▶ SUAS TAREFAS
1) Repita, sem alterar nada, o trecho da matéria sobre o bitcoin e o Ibovespa que se abre com as palavras que contêm "O reflexo disso" e se fecha com "do ativo digital.".
2) Dê continuidade à matéria sobre o bitcoin e o Ibovespa a partir do ponto em que ela termina.

Bitcoin sofre menos com guerra na Ucrânia; Ibovespa bate dólar com ganhos no período

Ibovespa se beneficiou do cenário por ser composto por ⅓ de commodities; dólar recuou com a alta dos preços das matérias-primas e da taxa Selic

Bitcoin sofre menos com guerra na Ucrânia; Ibovespa bate dólar com ganhos no período
Especialistas apontam que bitcoin se valorizou na guerra porque companhias estão usando a criptomoeda para burlar as sanções impostas à Rússia Marcello Casal Jr/Agência Brasil

A guerra entre a Rússia e a Ucrânia completa um mês nesta quinta-feira (24). E a disputa entre os dois países já deixou marcas tanto na história geopolítica quanto na economia. De acordo com levantamento da Economatica, feito a pedido do CNN Brasil Business, em quase 30 dias, o ativo que menos sofreu os impactos do conflito foi o bitcoin, com valorização de 8,69%.

Já o Ibovespa, no mesmo período, subiu 3,88%, enquanto o dólar recuou 2,77% e o euro desvalorizou, 5,46%.

Segundo especialistas entrevistados pelo CNN Brasil Business,  as sanções impostas à Rússia e a alta das commodities foram os principais motivos para a volatilidade do mercado.

Criptomoedas

O economista-chefe e o coordenador econômico da Genial Investimentos, José Marcio Camargo, afirma que as criptomoedas tendem a se beneficiar a longo prazo com a fragilização da credibilidade das moedas fiduciárias, já que esses ativos atuam como meio de transferência internacional, podendo mitigar os efeitos de sanções.

O reflexo disso pôde ser observado no movimento nos preços das criptomoedas no dia do início do conflito. O volume negociado por Bitcoin e UAH (moeda ucraniana) disparou 4,2 vezes a mais em relação aos dias que antecederam o conflito.

E, na mesma direção, o volume negociado entre Bitcoin e o rublo (moeda russa) foi 4,5 vezes maior do que a média dos dias anteriores.

Segundo especialistas, a escolha das companhias russas de utilizarem a criptomoeda para se proteger e burlar os bloqueios impostos à Rússia reforçou o papel das criptomoedas no mercado descentralizado, principalmente o bitcoin, o que refletiu em uma alta no preço do ativo digital.

Os criptoativos, por não serem ligados à nenhuma instituição financeira ou órgão de regulamentação, tradicionalmente, tendem a não sofrer negativamente quando obstáculos são impostos à econômia de algum país.

Fonte: Investing

Ibovespa

Considerando o mercado doméstico, a guerra afetou o Ibovespa de três formas: a primeira foi o aumento dos custos de produção por conta da alta do petróleo, o que bateu diretamente no preço da logística e diminuiu a margem das empresas. A commodity atingiu US$ 130 o barril e voltou ao patamar de US$ 110, em poucos dias.

O sócio e chefe da mesa de operações da Ação Brasil Investimentos, Idean Alves, diz que o segundo impacto foi o desempenho das commodities, como minério de ferro, celulose e carne, que tiveram um aumento exponencial nos preço por causa do custo dos transportes e, principalmente, a limitação da oferta.

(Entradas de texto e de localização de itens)
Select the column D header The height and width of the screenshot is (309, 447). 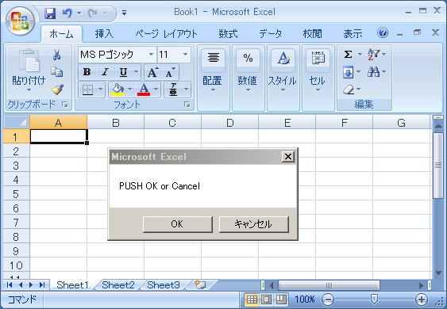click(229, 123)
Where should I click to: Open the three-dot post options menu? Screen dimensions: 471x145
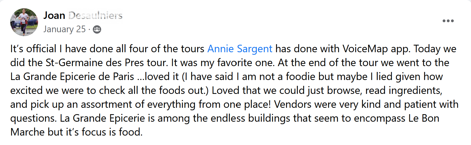[x=448, y=21]
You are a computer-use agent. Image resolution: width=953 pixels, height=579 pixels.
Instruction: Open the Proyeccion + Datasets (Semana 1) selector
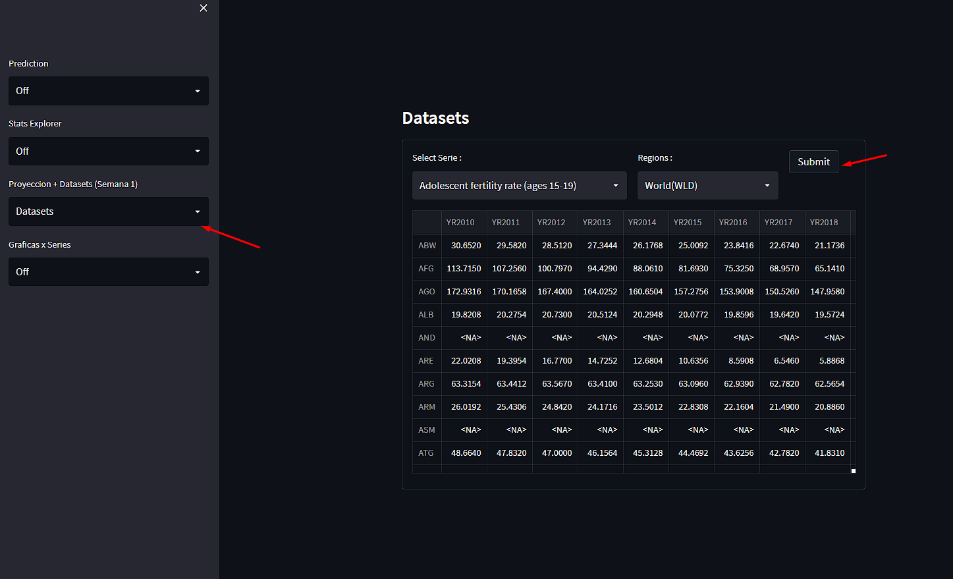coord(108,211)
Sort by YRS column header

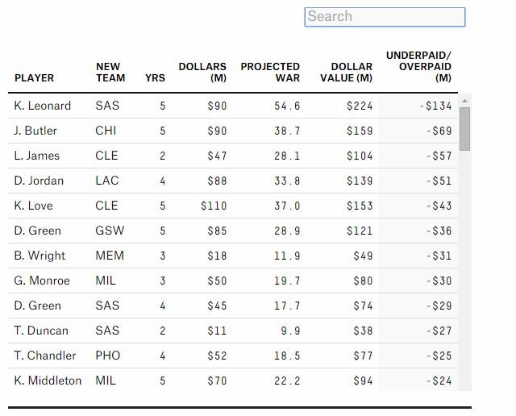(155, 78)
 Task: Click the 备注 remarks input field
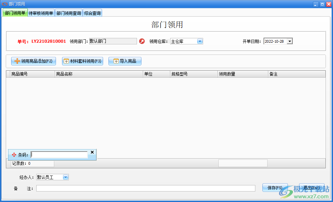tap(146, 188)
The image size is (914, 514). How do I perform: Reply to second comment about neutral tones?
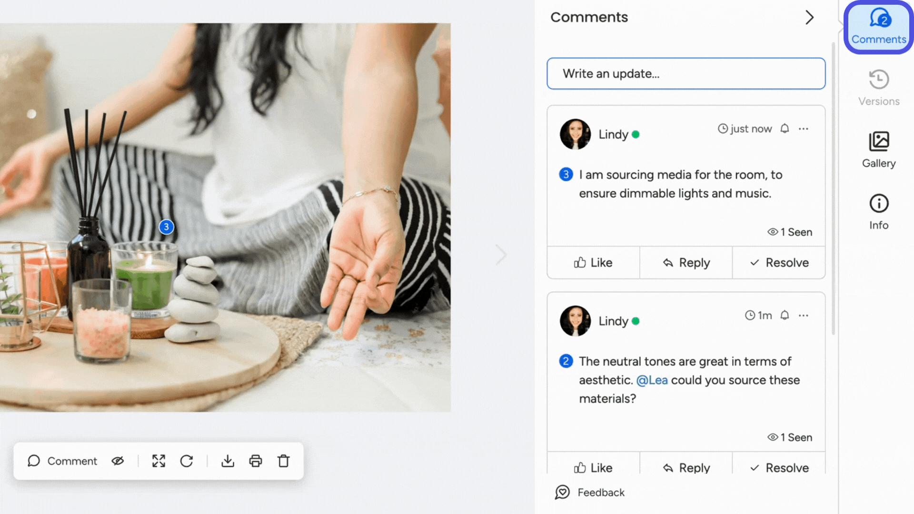point(686,467)
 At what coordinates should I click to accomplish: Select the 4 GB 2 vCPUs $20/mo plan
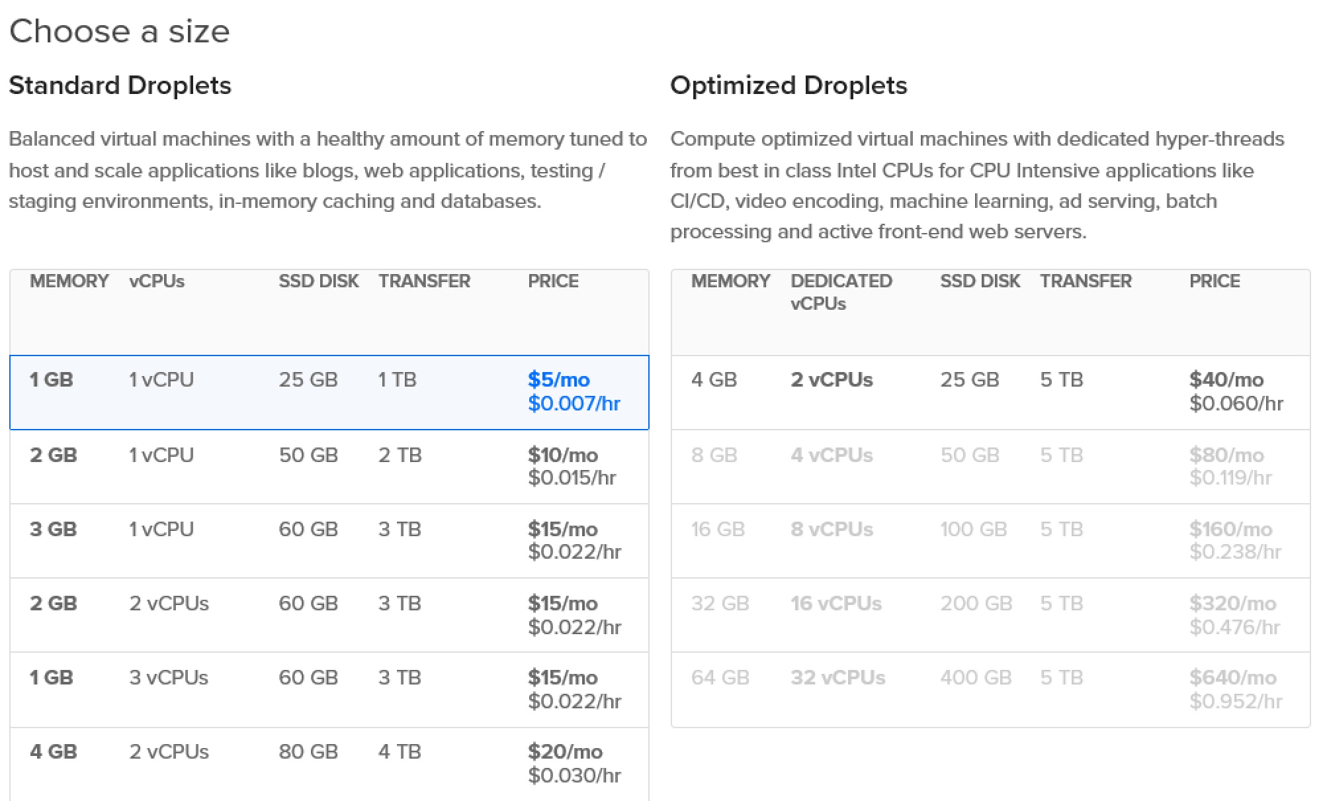pyautogui.click(x=329, y=763)
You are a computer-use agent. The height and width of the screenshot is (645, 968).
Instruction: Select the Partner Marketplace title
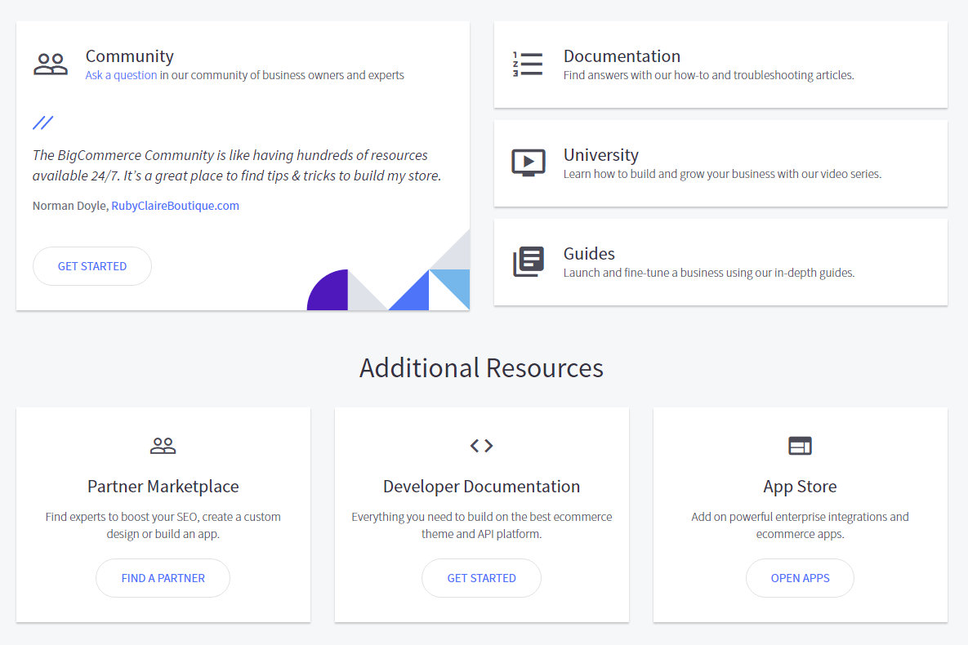(163, 487)
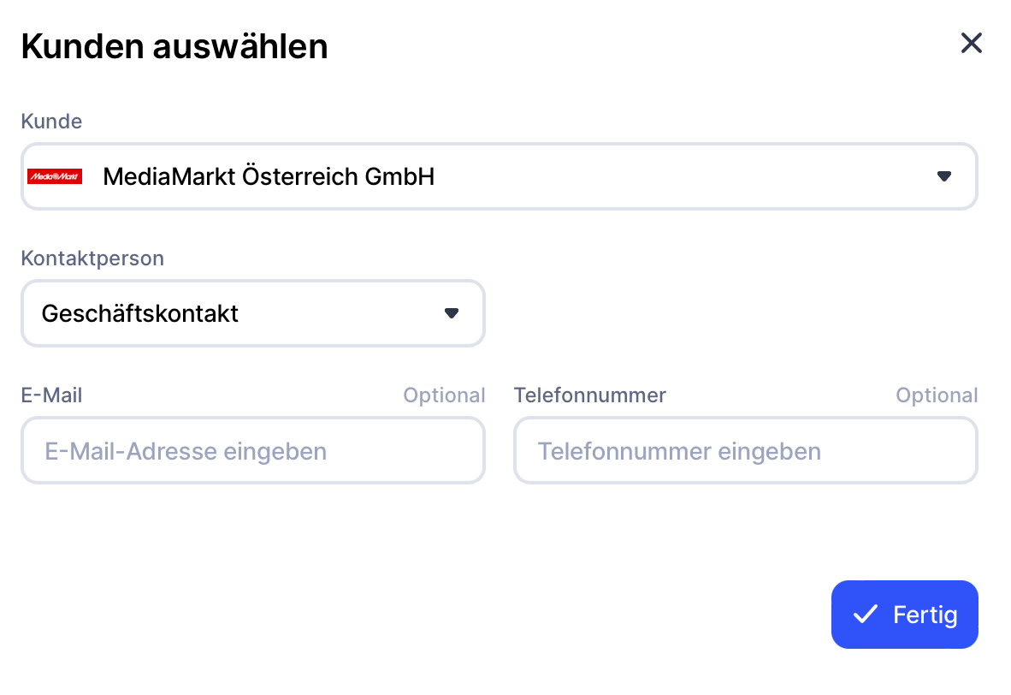This screenshot has width=1011, height=695.
Task: Open the Kunde dropdown arrow
Action: coord(943,176)
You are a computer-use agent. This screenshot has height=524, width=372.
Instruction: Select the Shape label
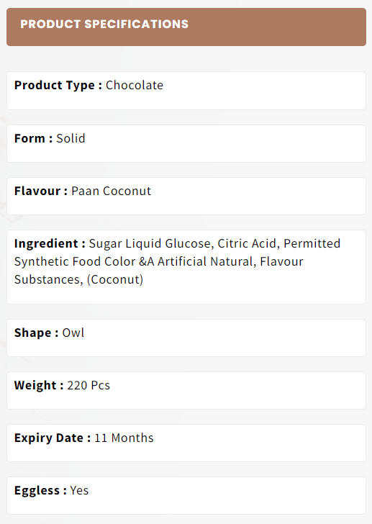[x=37, y=333]
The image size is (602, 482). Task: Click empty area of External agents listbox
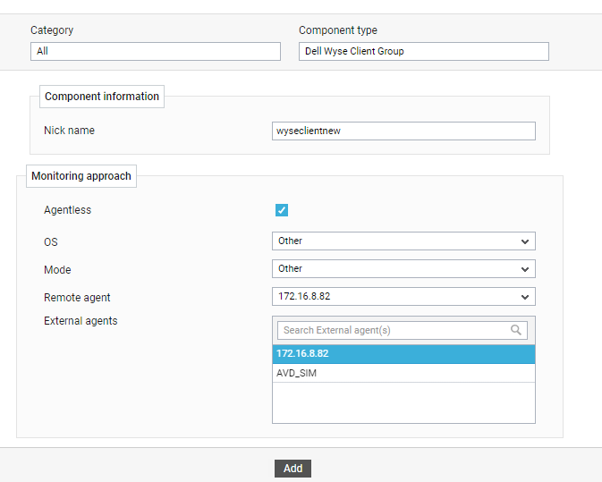click(403, 402)
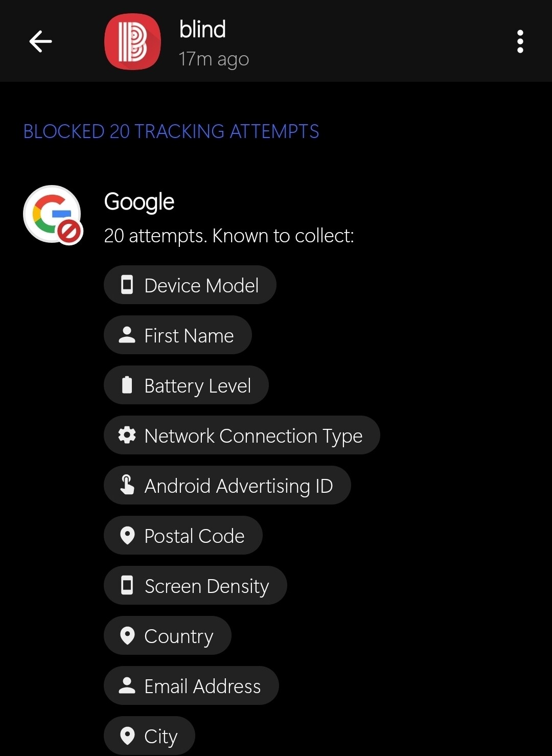Image resolution: width=552 pixels, height=756 pixels.
Task: Tap the gear icon beside Network Connection Type
Action: coord(127,435)
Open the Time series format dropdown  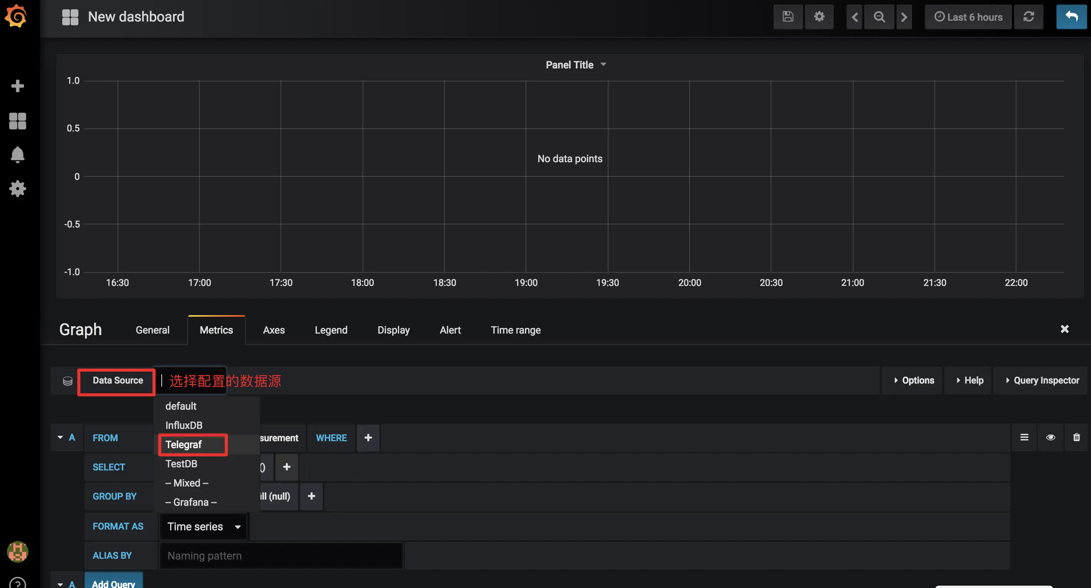point(204,527)
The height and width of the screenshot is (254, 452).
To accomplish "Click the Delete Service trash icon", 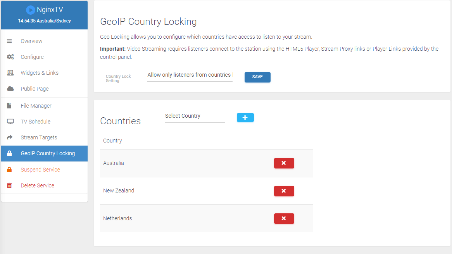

▶ RESPOSTAS ÀS TAREFAS
1)
O reflexo disso pôde ser observado no movimento nos preços das criptomoedas no dia do início do conflito. O volume negociado por Bitcoin e UAH (moeda ucraniana) disparou 4,2 vezes a mais em relação aos dias que antecederam o conflito.

E, na mesma direção, o volume negociado entre Bitcoin e o rublo (moeda russa) foi 4,5 vezes maior do que a média dos dias anteriores.

Segundo especialistas, a escolha das companhias russas de utilizarem a criptomoeda para se proteger e burlar os bloqueios impostos à Rússia reforçou o papel das criptomoedas no mercado descentralizado, principalmente o bitcoin, o que refletiu em uma alta no preço do ativo digital.

2)
Devido às sanções impostas à Rússia e, consequentemente, as restrições nas ofertas de alguns produtos no mercado exterior, as companhias nacionais venderam mais caro seus produtos, tendo uma vantagem no fluxo de caixa e, assim, valorizando suas ações listadas na B3.

O terceiro impacto forma foi a entrada de investidores internacionais que venderam seus papéis negociados bolsa russa. “A Rússia tem uma bolsa parecida com o Brasil, de exportação de commodities, e, com as sanções, a B3 se tornou uma das melhores opções disponíveis fora do conflito”, afirma Antônio Sanches, especialista em investimentos da Rico.

Dessa forma, uma parcela do capital que estava investido nos papéis russos passou para o Brasil. Vale destacar que 33% do principal índice da bolsa brasileira é composto de companhias que trabalham com matérias-primas.

Veja como foi o desempenho desde a invasão de Putin à Ucrânia, em 24 de fevereiro:

Fonte: Investing 

Os fundos brasileiros também foram impactados com a disputa entre os dois países, pois, em um primeiro momento, os gestores tomaram posições defensivas para terem tempo de entender o que está acontecendo na Europa, quais seriam os possíveis impactos e cenários, explica Marcelo Oliveira, CFA e fundador da Quantzed.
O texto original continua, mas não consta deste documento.